Peter William Neyroud CBE QPM (born 12 August 1959) is a retired British police officer. He was the Chief Executive Officer for the National Policing Improvement Agency (NPIA), and former Chief Constable of Thames Valley Police.  He announced his retirement from the NPIA in March 2010.

Neyroud was educated at Winchester College and Oriel College, Oxford, where he studied Modern History.  He holds an MSc in Professional Studies (Crime and Policing), a diploma in Applied Criminology and a PhD in Criminology (Wolfson College, Cambridge: 2018).

Peter Neyroud joined Hampshire Constabulary in 1980, rising through the ranks within Hampshire to Detective Superintendent. He was appointed Assistant Chief Constable of West Mercia Constabulary in 1998 and reached Deputy Chief Constable two years later.

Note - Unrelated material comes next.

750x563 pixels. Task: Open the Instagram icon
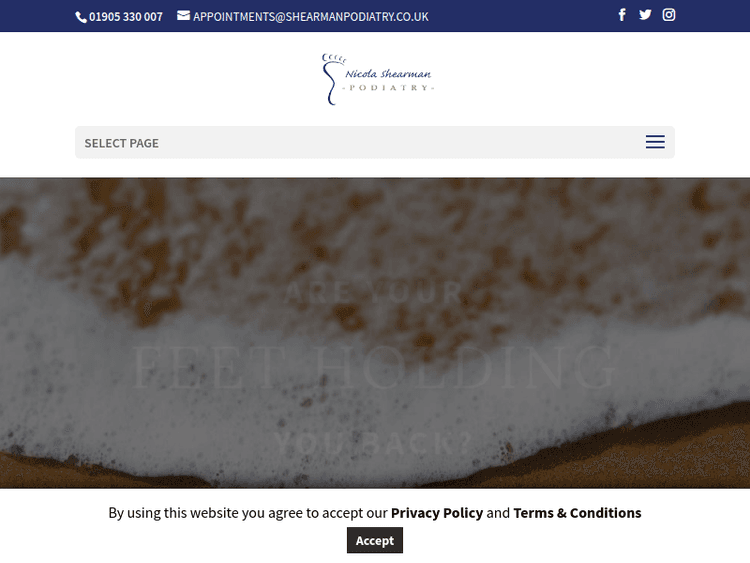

He was appointed Chief Constable of Thames Valley Police in 2002.

His position within the National Policing Improvement Agency (NPIA) was announced by the then Home Secretary Charles Clarke in October 2005, taking up the post as the CEO (Designate) in January 2006. The NPIA was operational from 1 April 2007 until 2012, when the Agency was closed and its training and research functions transferred to the College of Policing, which was set up following the recommendations of Neyroud’s Review of Police Training and Leadership which was commissioned by Home Secretary Theresa May and published in 2011.

Peter Neyroud was awarded the Queen's Police Medal for services to the police in 2004 and is a widely published author on policing. He was appointed Commander of the Order of the British Empire (CBE) in the 2011 Birthday Honours.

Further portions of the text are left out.